» DATA FOR THE TASK
···

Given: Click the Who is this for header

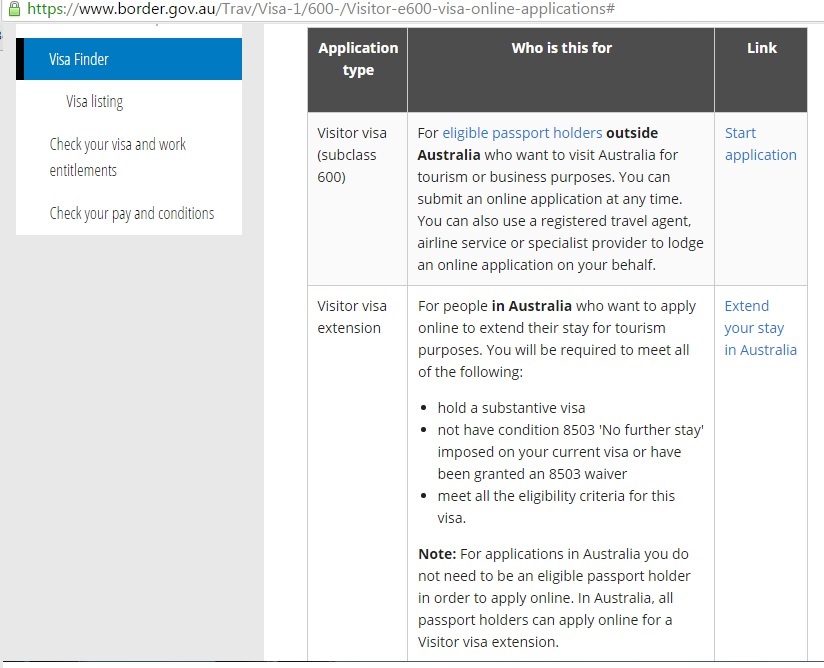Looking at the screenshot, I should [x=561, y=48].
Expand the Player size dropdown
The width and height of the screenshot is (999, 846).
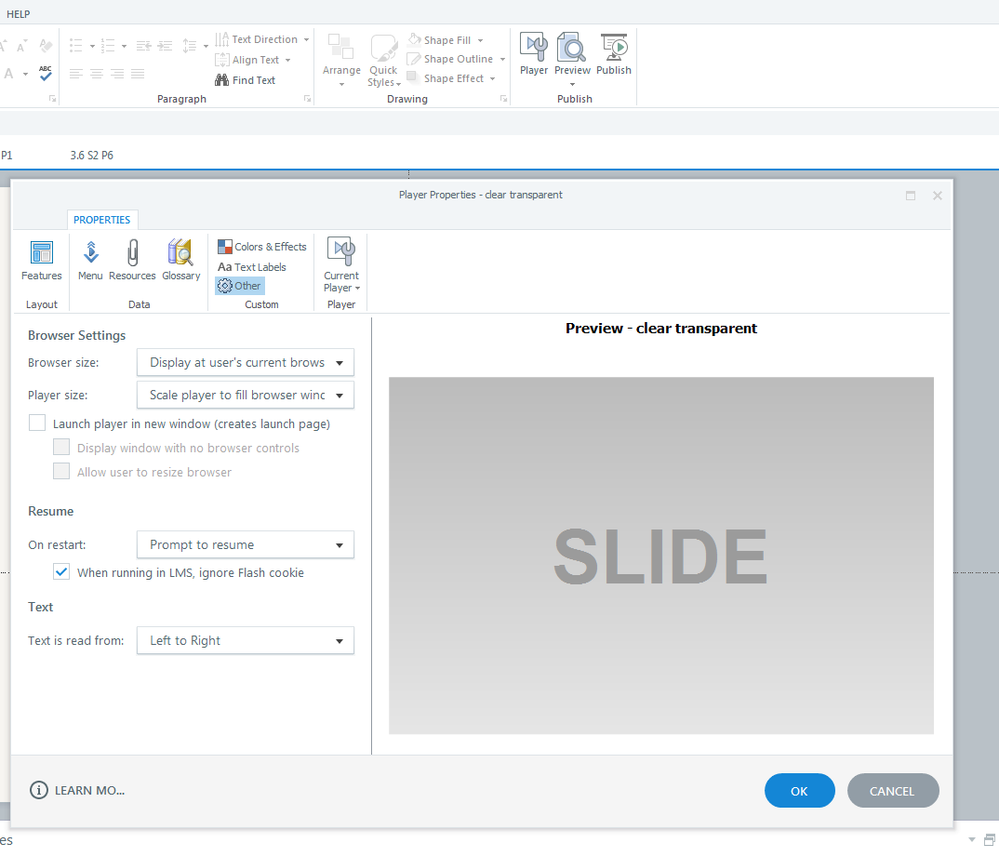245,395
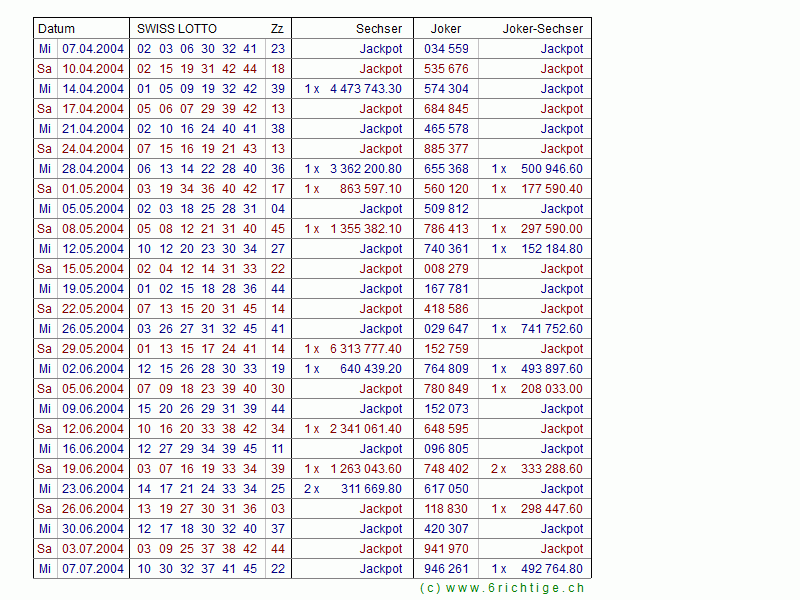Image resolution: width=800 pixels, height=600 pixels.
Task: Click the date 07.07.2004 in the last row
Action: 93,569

···

» YOUR ASSIGNMENT
Exact text is required for the lines from the one with "Expand the Player size dropdown" through the last line of the entries, both included. Omit pictures.

» EXERCISE RESPONSE
Expand the Player size dropdown
The width and height of the screenshot is (999, 846).
245,395
Image resolution: width=800 pixels, height=600 pixels.
Task: Click the date 07.07.2004 in the last row
Action: 93,569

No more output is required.